Ecco, se vogliamo un paese normale, dobbiamo partire proprio da qui. Chiamare le cose con i loro nomi: una strage è una strage, un assassino è un assassino, un ladro è un ladro. Basta con le ipocrisie e con le menzogne: il sud d'Italia deve ritrovare la dignità che i vincitori gli hanno negato per esaltare la corruzione, l'ipocrisia, la falsità e la menzogna. Nemmeno i morti si potevano piangere. Ripartiamo dalla storia d'Italia, ma da quella vera. Dalla lauta pensione che il governo Savoiardo garantì al generale traditore Landi che invece di ributtare a mare gli avventurieri di Garibaldi a Calatafimi ritirò le truppe in modo del tutto assurdo.
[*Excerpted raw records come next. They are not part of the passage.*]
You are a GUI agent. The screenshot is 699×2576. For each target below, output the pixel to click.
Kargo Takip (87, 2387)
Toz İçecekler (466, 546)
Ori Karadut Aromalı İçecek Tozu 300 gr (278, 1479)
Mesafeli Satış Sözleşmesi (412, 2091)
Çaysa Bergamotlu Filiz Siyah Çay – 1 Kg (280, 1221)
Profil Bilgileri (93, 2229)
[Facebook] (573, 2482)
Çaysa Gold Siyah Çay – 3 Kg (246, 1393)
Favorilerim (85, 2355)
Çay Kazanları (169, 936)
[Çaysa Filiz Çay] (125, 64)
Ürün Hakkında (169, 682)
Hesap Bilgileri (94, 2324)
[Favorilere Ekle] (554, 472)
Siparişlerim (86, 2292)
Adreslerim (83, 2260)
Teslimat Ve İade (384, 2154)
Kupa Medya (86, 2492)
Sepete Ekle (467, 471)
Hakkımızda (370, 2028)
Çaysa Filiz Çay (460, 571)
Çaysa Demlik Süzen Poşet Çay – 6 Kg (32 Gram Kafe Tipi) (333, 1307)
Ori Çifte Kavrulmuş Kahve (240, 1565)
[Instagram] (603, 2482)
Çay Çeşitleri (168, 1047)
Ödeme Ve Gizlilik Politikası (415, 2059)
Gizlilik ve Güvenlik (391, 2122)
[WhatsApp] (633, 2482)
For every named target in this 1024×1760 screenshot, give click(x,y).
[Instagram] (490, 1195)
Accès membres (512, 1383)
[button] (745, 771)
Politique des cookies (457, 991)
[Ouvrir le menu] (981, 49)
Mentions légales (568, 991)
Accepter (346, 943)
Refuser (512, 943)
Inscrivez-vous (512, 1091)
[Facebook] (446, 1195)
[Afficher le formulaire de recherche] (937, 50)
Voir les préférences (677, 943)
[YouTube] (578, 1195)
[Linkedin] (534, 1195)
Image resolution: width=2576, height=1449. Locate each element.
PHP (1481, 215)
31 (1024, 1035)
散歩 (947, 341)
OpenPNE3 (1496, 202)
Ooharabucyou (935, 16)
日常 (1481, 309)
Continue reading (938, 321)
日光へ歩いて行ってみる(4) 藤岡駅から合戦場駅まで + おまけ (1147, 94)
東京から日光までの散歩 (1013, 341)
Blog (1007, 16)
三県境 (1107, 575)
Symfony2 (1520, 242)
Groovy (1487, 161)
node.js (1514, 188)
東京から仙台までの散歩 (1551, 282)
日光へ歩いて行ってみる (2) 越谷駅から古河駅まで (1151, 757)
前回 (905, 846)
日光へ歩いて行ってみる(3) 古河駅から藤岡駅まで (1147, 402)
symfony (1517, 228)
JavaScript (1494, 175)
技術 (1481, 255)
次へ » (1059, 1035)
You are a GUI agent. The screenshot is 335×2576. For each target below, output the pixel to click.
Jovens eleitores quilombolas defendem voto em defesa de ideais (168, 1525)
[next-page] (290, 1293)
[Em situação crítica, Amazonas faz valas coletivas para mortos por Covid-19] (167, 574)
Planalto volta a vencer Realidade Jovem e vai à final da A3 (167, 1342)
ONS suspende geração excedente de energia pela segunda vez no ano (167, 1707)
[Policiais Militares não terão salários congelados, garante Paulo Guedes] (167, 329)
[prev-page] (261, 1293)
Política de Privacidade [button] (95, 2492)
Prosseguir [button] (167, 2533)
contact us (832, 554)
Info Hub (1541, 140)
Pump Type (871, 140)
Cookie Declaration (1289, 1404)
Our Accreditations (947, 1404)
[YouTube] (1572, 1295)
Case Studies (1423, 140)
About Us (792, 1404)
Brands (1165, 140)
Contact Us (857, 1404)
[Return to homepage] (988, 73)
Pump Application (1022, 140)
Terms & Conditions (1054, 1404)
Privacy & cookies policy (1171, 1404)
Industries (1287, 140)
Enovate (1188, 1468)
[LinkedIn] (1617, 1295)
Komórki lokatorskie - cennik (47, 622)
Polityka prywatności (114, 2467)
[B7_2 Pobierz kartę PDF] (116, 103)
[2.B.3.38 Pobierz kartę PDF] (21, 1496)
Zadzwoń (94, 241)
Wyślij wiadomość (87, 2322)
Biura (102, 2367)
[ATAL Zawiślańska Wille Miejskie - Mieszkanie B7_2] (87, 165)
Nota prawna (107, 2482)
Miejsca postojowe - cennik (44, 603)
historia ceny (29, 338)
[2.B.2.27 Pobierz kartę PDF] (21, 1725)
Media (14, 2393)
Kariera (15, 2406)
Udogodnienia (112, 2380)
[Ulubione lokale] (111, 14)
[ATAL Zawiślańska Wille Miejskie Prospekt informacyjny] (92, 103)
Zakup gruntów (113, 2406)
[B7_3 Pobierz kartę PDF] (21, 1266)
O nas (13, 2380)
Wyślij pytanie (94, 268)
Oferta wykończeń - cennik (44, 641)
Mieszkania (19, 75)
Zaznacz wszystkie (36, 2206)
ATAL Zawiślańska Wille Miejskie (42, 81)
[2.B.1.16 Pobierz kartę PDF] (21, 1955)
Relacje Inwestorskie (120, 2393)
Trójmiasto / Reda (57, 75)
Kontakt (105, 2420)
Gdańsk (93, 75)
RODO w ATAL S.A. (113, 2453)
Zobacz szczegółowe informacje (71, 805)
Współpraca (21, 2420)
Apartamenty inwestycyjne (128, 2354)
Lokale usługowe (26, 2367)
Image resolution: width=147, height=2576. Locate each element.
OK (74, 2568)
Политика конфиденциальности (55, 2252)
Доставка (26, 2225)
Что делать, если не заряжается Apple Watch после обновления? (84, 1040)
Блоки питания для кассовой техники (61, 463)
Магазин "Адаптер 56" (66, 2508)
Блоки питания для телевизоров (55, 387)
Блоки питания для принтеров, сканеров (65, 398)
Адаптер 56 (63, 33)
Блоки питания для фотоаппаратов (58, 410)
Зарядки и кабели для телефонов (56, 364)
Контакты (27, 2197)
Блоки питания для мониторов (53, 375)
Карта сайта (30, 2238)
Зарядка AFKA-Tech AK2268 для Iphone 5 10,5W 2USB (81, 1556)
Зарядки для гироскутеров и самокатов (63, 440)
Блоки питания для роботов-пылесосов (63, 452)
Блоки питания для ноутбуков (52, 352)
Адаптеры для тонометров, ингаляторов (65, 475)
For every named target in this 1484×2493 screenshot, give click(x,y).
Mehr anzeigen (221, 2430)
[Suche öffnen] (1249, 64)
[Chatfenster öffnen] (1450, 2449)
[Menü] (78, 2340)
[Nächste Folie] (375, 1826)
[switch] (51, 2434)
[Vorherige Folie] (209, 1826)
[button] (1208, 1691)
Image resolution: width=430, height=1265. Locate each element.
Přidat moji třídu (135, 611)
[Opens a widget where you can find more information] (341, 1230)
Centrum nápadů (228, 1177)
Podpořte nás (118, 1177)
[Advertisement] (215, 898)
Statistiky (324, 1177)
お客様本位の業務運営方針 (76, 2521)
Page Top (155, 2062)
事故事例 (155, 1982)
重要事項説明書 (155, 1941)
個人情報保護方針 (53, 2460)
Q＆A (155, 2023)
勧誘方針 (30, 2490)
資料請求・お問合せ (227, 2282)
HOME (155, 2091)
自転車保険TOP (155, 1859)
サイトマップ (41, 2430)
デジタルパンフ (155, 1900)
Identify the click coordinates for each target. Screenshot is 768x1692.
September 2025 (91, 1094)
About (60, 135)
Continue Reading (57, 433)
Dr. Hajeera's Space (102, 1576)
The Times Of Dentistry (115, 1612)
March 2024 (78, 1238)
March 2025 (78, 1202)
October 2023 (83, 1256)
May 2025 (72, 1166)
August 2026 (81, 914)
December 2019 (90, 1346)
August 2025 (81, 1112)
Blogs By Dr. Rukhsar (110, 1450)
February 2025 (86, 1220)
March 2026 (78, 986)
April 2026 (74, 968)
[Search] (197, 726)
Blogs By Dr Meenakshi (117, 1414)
Era un corrotto traditore: cercò di incassare una polizza da 14.000 lire (una vera fortuna) che disse essergli stata data da Garibaldi in persona. Come al solito ne venne fuori un po' di polverone, ma poi tutto cadde nel dimenticatoio. Altri denari gli furono generosamente elargiti dai massoni inglesi che stanziarono la cospicua cifra di 3 milioni di franchi per finanziare Garibaldi.
Perché Landi è stato premiato dai piemontesi? Era il prezzo della corruzione, ma come si fa a fondare una nazione su questi valori? Se la massoneria rivendica un ruolo nella guida del paese, non lo dobbiamo forse al ruolo che essa ha avuto nel costruirlo?
E gli ottocentomila morti dimenticati della guerra contro l'invasore che ha sterminato il fiore della nazione del sud, lasciando il passo ai pavidi, agli ipocriti, agli opportunisti, ai traditori. E i quindici milioni di emigranti, quando dal sud non era mai andato via nessuno perché il sud era ricco e laborioso, molto più ricco del nord e del centro messi assieme. Nel sud circolavano circa 443 milioni di lire a fronte dei circa venti milioni del Piemonte. E le industrie estirpate con la forza  trasferite al nord, e la Legge Pica al sud mentre nel resto d'Italia vigeva lo Statuto Albertino.  
Signor Sindaco di Vicenza, il nome di quella strada, la targa apposta nella piazzetta S. Stefano, sono un'offesa alla memoria dei morti di quella strage. Non possiamo onorare chi l'ha compiuta.  Non possiamo continuare a seppellire la dignità di un intero popolo sotto la sabbia dell'ipocrisia e dell'opportunismo. Non sarebbe il caso di cominciare proprio da Via Pontelandolfo, 36100 Vicenza?